I thought I'd share this post, (forwarded to me on Twitter by Glen Davies), that describes How to create a portfolio with Evernote.
He describes how he and his class:
He doesn't explore whether the students curate their work as they go along - or the extent to which they collaborate on their learning with others (although of course that doesn't mean they aren't doing that).
Whenever we (us/the students) select technologies to support learning, it's about choosing the process and then the right tools for the job. There is no 'right' technology for e-portfolios - so what do you use, and why?
[Image source: Chapendra - CC BY NC 2.0]
In my role as site facilitator for Software for Learning I am most interested in the proposed discussion.
On the main site of Software for Learning there is a page dedicated to ePortfolios which gives a sound overview and shares links resources and thought inspiring videos.
Under ePortfolios in the 'Browse by Software' we have begun to collate the suggested software that New Zealand teachers are begining to use for this purpose.
However, these resources are simply an overview of a variety of possible software to use, and is far from exhaustive. What I'm interested in here is how you, as teachers, view the learning entailed in the use of ePortfolios and how you came to select a particular software.

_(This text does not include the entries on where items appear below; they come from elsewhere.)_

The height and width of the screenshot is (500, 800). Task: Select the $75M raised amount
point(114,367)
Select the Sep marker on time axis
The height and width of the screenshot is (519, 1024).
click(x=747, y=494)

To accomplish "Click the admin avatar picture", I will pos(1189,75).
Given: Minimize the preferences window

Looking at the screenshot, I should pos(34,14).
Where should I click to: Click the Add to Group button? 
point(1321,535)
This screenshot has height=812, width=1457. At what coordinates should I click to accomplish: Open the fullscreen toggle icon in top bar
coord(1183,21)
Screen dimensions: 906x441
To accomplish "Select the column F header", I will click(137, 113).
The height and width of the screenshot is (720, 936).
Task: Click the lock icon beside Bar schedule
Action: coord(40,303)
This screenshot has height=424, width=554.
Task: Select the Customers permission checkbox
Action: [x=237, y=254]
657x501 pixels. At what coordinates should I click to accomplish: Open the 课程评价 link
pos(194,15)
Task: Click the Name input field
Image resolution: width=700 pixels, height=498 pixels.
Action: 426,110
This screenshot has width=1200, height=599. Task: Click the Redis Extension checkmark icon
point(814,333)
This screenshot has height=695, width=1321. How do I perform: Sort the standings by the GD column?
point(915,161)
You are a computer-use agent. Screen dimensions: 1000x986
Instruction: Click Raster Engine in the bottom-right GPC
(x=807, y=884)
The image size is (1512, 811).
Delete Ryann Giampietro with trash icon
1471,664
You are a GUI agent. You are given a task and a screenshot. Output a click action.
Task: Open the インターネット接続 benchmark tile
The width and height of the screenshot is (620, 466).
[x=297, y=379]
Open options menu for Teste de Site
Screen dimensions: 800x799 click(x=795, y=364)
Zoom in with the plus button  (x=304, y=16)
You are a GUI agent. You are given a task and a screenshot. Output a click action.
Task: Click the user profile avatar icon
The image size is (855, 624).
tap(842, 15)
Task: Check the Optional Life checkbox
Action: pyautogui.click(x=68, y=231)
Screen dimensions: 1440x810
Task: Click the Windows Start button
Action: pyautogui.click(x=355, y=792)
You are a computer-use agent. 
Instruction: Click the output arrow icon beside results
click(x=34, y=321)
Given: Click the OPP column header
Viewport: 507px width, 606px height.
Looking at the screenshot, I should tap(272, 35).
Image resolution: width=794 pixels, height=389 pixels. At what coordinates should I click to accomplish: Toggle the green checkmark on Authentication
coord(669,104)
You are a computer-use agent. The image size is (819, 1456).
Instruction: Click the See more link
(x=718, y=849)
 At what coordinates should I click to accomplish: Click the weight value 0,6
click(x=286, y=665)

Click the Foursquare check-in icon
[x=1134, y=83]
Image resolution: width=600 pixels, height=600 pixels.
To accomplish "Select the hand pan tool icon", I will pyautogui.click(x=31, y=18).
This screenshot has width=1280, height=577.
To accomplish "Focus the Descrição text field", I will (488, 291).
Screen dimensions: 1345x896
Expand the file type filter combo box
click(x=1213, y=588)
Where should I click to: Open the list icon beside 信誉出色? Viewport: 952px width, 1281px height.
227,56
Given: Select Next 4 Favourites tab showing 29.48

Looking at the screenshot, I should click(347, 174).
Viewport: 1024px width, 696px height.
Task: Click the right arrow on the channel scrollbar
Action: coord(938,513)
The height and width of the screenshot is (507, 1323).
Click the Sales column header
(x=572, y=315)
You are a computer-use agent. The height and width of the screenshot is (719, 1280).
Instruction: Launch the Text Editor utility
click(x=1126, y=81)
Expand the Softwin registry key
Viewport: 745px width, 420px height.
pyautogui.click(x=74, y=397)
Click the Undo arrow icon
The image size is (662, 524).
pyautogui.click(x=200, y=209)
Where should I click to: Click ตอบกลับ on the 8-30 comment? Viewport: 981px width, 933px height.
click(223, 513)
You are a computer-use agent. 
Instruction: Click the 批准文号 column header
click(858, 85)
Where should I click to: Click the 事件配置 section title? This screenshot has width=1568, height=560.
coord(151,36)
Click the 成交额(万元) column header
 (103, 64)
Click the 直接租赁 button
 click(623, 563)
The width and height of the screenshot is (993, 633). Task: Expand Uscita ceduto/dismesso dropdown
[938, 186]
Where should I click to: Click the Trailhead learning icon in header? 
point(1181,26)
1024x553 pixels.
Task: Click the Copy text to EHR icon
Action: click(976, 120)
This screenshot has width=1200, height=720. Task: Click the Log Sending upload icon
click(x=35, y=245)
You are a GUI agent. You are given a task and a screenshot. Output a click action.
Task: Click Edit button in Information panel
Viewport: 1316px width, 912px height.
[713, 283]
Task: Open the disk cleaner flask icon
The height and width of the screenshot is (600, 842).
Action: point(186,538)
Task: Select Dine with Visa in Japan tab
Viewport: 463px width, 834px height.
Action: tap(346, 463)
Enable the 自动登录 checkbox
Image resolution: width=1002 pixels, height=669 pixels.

The e-Portfolios page on the Enabling e-Learning website has some interesting and useful school stories from Russell Street School and Te Kura o Tiori Burnham School, who use blogger as their e-portfolio. Burnham school use Blogger as part of Google Apps.
Russell Street School uses their e-portfolios as an ongoing record of learning both formative and summative. Their stories, share the setup, documentation, and expectations of staff and students in using their e-portfolios.
Burnham School share how they use their e-portfolios and the benefits of differing levels of privacy allowed with Google Apps.